Granted 40 is simply a ballpark figure!
However, it puts things into perspective when you start to put a number to the amount of times we have to grow a crop. In-season the time seems to drag out over days, weeks, and months while the crop grows.
But in the grand scheme of things, 40 isn’t that large of a number. To me, that means doing our best to agronomically and economically have the best year that we can. To be flexible with what Mother Nature throws at us and to strive for the best year yet!
In my current time in the retail ag industry, I’ve seen several growers getting “antsy” to get started with planting for this season. There’s quite a few factors that can go into starting the season off right! So what are some of these factors???

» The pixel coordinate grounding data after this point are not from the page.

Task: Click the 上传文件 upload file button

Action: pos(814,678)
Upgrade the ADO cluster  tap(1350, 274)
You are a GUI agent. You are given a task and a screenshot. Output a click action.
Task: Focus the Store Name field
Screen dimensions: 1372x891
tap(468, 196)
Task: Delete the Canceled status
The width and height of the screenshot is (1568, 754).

Every year (usually about mid April) here in Nebraska, there is a date that is the initial crop insurance planting date.
If you’re not familiar with this, you may be thinking: well can’t a farmer plant their crop whenever they want to??
Yes, that is true. HOWEVER, if a farmer wants insurance coverage for his crop (just like health insurance) then he must wait to plant his crop on (or after) the initial state planting date.
While some growers may be in a rush to get their crops into the ground by this specific date to maximize the length of the growing season, they still need to tread with caution to make sure field conditions are adequate.
Even with the calendar hitting the right day, a grower needs to be cautious with the current field conditions and the 5-10 day weather forecast.
For corn, if temperatures are below 50 degrees Fahrenheit, the growth of the seed will be slowed and potentially inhibited. For any seed, whether corn, soybeans, etc. cool, wet soil conditions can slow down growth, bring in potential seedling disease, etc.
Last of all, and the most important question: are we fully prepared to start the season?
This means are starter fertilizer tanks delivered and filled? Is all of the seed delivered and placed accordingly to what field will be planted first? Have we completed all of the necessary field work?
There are a lot of preparations that go into the planting season. Contrary to Mr. Mike Bloomberg’s previous statement, farming is not “as easy” as it appears.
We must instead make the most of each chance, each season we have to make the most of the opportunity we have in front of us.
To my fellow growers out there…happy planting season!